AUTHOR=Ye Hua , Pang Haowen , Shi Xiangxiang , Ren Peirong , Huang Shangke , Yu Hong , Wu Jingbo , Lin Sheng 

TITLE=Nivolumab and Hypofractionated Radiotherapy in Patients With Advanced Lung Cancer: ABSCOPAL-1 Clinical Trial

JOURNAL=Frontiers in Oncology

VOLUME=Volume 11 - 2021

YEAR=2021

URL=https://www.frontiersin.org/journals/oncology/articles/10.3389/fonc.2021.657024

DOI=10.3389/fonc.2021.657024

ISSN=2234-943X

ABSTRACT=BACKGROUND:More clinical practice need to be performed to verify the toxicity of the hypofractionated radiotherapy (HFRT) combined with PD-1 blockade in lung cancer. This phase I study aimed to investigate the safety and efficacy of nivolumab combined with HFRT in patients with progressive advanced lung cancer following multiline treatment.
METHODS: We evaluated 31 patients with advanced lung cancer pathologically confirmed to have progressive disease and treated with first-line or a higher therapy. Selected lesions were treated using HFRT, and nivolumab was administered within 7 days subsequently. Nivolumab was administered once a month following partial remission.

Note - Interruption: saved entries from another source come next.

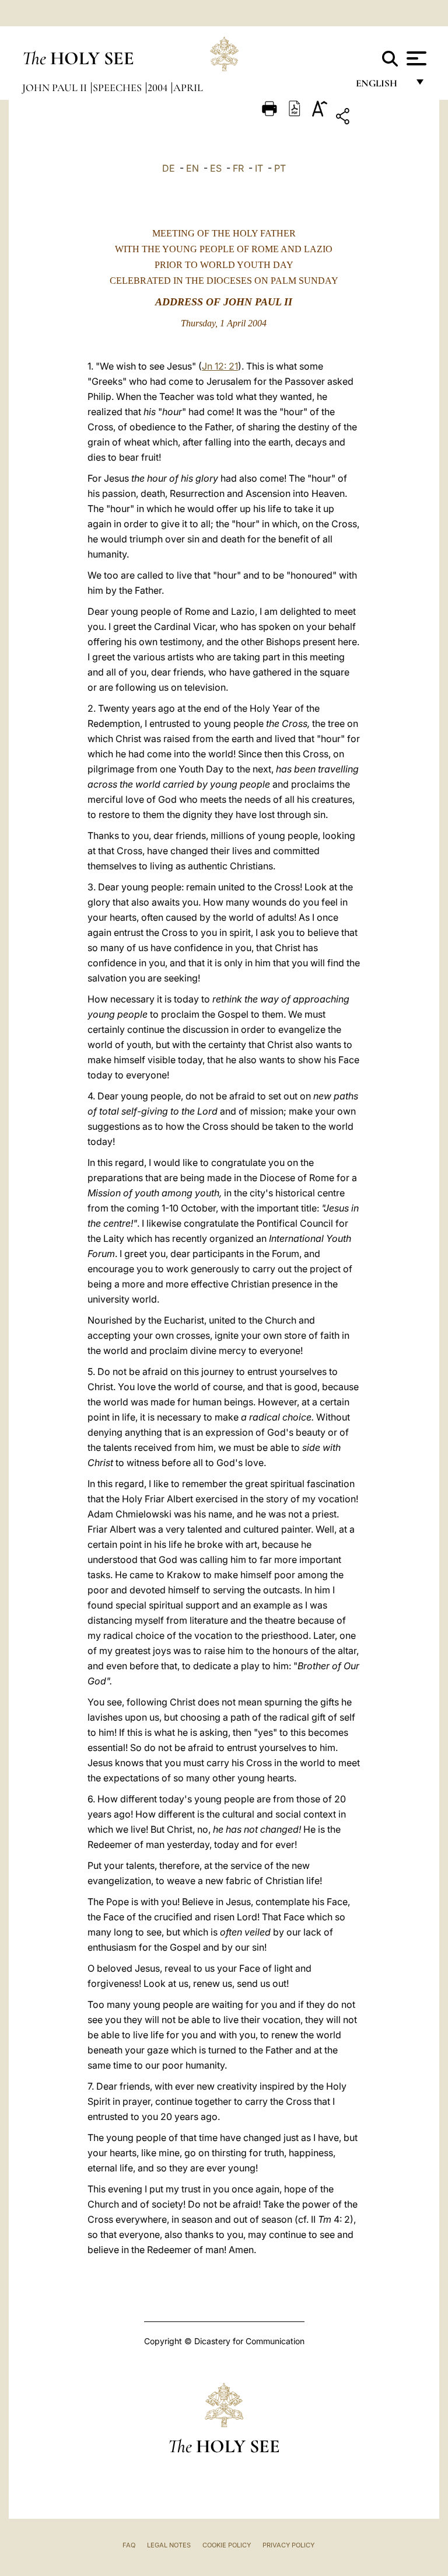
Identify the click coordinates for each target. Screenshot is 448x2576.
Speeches (118, 87)
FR (238, 168)
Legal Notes (169, 2545)
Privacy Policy (288, 2545)
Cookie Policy (226, 2545)
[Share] (379, 118)
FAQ (129, 2545)
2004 (159, 87)
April (188, 87)
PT (280, 168)
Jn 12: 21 (220, 366)
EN (192, 168)
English (382, 86)
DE (168, 168)
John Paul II (55, 87)
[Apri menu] (415, 58)
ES (216, 168)
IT (259, 168)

Peripheral blood was collected before and after 1 month of treatment to evaluate relevant cytokines between nivolumab responders and non-responders.
RESULTS: Overall, 23 patients who completed the treatment were evaluated. Of them, 9 and 14 patients underwent hypofractionated brachytherapy with 30 Gy in a single fraction via percutaneous interstitial implantation of 192Ir and 40–50 Gy in 5 fractions via stereotactic body radiation therapy, respectively. The median follow-up period was 11 months. At the 1-year follow-up, no patient developed grade ≥ 3 pneumonitis. The overall objective response and complete remission rates were 39.13% and 13.04%, respectively. The 1-year overall survival and median progression-free survival were 60.9% and 6 months, respectively. The plasma levels of interleukin IL-6, IL-10, and IL-17A were significantly reduced after treatment in nivolumab responders. 
CONCLUSIONS: HFRT could increase the responsivity to nivolumab and reduce its administration frequency. This combination treatment is well tolerated with acceptable toxicity and thus merits further trials to validate benefits.